The diagnosis was that I had FAI (Femeroacetabular Impingement). My hips were shaped like ovals which caused me to tear both my labrums. On top of that I had a lingering thumb injury that was luckily put on to the surgery docket at the same time. Three surgeries in 6 weeks was what I was up against. I was 17 and I was ready for anything. These surgeries were a blessing and a curse. My dreams of basketball, so close within reach three years ago, now hit home with me. My mindset changed on its own. I began to think of my life without basketball and what I could and couldn’t do. I was up against the world. I realize there is a chance that I will never become who I used to be and that’s why I’ve changed. The world is brighter to me now. My mind is healthier and I’m literally a new man.
These surgeries gave me the opportunity to put myself out there more. I am currently student council co-president, a position I probably wouldn’t have pursued if it hadn’t been for these surgeries. I’ve always had good grades through a lot of effort. But this year I extended myself by taking 3 AP classes and an IB class. Honestly I’m not sure how that’s going to work out, but the challenge is part of a journey that started with two painful hips.
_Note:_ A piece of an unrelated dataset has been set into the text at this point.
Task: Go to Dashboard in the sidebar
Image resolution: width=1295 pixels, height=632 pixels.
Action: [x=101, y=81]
I believe I’ve experienced more than most kids at this point in their life. Everything I knew, everything I ever believed, was being taken away. Today I’m on the road to recovery, getting better one day at a time. I know deep down everything happens for a reason and right now it’s hard to see. But I know in the future it will eventually show itself. I can’t wait for that, though. I can’t control that. All I can control is what I do between now and then, and I promise failure is not an option for me this time.
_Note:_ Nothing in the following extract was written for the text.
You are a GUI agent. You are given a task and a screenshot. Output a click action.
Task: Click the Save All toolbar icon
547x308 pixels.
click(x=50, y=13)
My junior prom had just ended. Prom usually marks almost the end of junior year and the beginning of a great summer. Not the case for me. I was heading into hell. Three trips to Colorado. Two in the summer one during school. I was gone for 12 days and missed 9 days of school in May. How was I supposed to stay up with everyone? That was one of my most remarkable feats. I was able to stay on top of my studies and receive honor roll for fourth quarter. Pain pills, muscle relaxers, vitamins galore, and joint relief meds, just to name some of the stuff I was taking at this time.
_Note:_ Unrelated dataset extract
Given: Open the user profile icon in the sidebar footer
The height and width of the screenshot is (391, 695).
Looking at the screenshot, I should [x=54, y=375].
I had just been cut from the AAU basketball team, All Ohio, that I had played with a year before because I wasn’t able to compete at the level I used to be able to because of my condition. My burst, acceleration, and quickness had consistently gone down since 2011. I wasn’t the same player I used to be. I knew that if I wanted to get back to where I used to be, I needed to fix myself. Spring Break was pretty much an escape from life for me at this point. Hanging out with my brother and a few friends of mine on the beach was what I needed to create a false sense of reality. My life seemed like it was falling apart. Those 4 days away where what I needed. My mom who never needs a break, though, was on her I-pad the whole trip, looking up facts about FAI surgery, athletes who’ve had the surgery, and doctors who’ve conducted it. My mom saved me. She found three doctors and sent my stuff out. We waited. Watied in hope. Waited for the first person to respond. Dr. Marc Philippon of the Steadman Clinic in Vail, Colorado who had operated on Alex Rodriguez, Lady Gaga, and Brandt Snedeker, just to name a few, was the first who responded. He gave me hope that I could come back and play. A plan was in motion.